Para Ana, o conhecimento trocado durante as entregas dos alimentos pelos agricultores de Caxias no Complexo da Penha foi o que deu mais sentido para a parceria. “Como a gente pode pincelar essa assistência, esse apoio para transformar em autogestão é o nosso desafio diário. Cultivar a soberania é um super desafio”. 

Com a troca entre as comunidades, as pessoas da Terra Prometida do Complexo da Penha aprenderam a produzir em uma escala maior e também entenderam que é possível se alimentar de uma forma mais saudável. “Muita gente passou a reconhecer que estava envenenado, que só estava comendo porcaria”.

Como popularizar os alimentos saudáveis para a população periférica?

“Como popularizar os alimentos saudáveis para o conjunto da população, sabendo que nem todo mundo tem o dinheiro para comprar o produto orgânico?”, questiona Bia Carvalho, agricultora do Coletivo Terra, do Assentamento Terra Prometida, em Caxias. 

“Seria possível se a política pública acreditasse nesse potencial, mas como a gente não tem nesse município, a gente faz uma articulação muito forte com a sociedade.
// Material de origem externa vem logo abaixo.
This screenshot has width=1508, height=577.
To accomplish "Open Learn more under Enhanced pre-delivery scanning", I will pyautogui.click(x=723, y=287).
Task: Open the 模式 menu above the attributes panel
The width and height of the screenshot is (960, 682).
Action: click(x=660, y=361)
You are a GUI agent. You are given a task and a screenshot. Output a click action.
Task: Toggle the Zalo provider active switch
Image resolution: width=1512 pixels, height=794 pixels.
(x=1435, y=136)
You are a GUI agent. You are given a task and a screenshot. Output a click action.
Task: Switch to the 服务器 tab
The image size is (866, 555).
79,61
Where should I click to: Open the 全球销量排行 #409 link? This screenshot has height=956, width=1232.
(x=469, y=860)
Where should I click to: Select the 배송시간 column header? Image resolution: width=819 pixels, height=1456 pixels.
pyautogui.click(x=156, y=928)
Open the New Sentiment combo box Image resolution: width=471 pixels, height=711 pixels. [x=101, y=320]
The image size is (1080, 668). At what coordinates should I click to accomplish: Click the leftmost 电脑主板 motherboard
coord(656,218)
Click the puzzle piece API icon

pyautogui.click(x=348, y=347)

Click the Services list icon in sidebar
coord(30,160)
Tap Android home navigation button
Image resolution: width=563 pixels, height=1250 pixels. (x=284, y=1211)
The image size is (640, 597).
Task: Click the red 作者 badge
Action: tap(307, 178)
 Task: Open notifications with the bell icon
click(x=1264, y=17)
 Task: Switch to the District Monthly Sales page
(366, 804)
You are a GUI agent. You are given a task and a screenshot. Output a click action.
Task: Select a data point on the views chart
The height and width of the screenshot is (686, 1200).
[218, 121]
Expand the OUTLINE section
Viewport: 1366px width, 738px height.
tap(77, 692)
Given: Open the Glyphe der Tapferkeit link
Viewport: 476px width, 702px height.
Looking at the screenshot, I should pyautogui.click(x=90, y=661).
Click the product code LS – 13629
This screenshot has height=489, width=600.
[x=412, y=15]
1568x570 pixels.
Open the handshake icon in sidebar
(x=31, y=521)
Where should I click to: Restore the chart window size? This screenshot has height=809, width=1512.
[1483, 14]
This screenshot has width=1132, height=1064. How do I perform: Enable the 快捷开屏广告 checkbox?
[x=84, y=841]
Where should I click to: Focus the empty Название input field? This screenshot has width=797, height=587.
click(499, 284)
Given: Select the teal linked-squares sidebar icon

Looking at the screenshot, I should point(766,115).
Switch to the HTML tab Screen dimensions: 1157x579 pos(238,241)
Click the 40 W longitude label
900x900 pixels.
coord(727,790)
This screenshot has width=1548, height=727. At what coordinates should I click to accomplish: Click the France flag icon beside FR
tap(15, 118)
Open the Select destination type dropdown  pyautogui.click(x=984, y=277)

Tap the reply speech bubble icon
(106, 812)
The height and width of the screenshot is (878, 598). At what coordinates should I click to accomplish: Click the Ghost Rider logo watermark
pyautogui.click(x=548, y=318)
A gente costuma dizer que a gente não é sozinho nunca, a gente só resistiu até aqui por causa da luta coletiva do campo e da cidade”.

O Coletivo Terra participou de outras campanhas de doação de comida, como a campanha nacional Tem Gente Com Fome, organizada pela Coalizão Negra Por Direitos e outras ONGs. Entre os dias 15 de abril a 7 de maio de 2021, o assentamento conseguiu montar 4900 cestas para a campanha.

Bia Carvalho é agricultora do Assentamento de Reforma Agrária Terra Prometida, em Duque de Caxias.

Daniel Vieira com os alimentos agroecológicos separados para a entrega.

O Assentamento Terra Prometida mostra que é possível combater a fome com alimentos orgânicos.

Daniel Vieira Júnior, 36, agricultor do Coletivo Terra, explica que os projetos solidários, além de serem fundamentais para gerar renda no assentamento, ajudam a dar visibilidade para as pessoas que estão passando fome. 

Ele explica que o coletivo se organiza para vender produtos acessíveis para a maior parte da população, “não são preços caros, eu sei que o produto orgânico é caro, mas a proposta daqui é produzir um alimento bom e barato. Não é só rico que tem que ter acesso a cestas de orgânico, pobre também tem que comer bem, se alimentar bem”, diz o agricultor.

As duas Terras Prometidas passam por uma série de obstáculos para produzir e distribuir comidas saudáveis para pessoas periféricas, “é um desafio enorme, a gente conseguiu desafiar a estrada ruim pra passar o alimento, tivemos que passar com quase 5000 cestas no braço porque a estrada não dá pra passar carro”, lembra Bia Carvalho. “A grande pergunta é: por que não há esses investimentos se a gente já tá mostrando na prática que é possível combater a fome?”

Essa reportagem faz parte da série de publicações produzidas como resultado do programa Laboratório de Jornalismo de Soluções, da Fundação Gabo e da Solutions Journalism Network, com o apoio da Tinker Foundation, instituições que promovem o jornalismo de soluções na América Latina.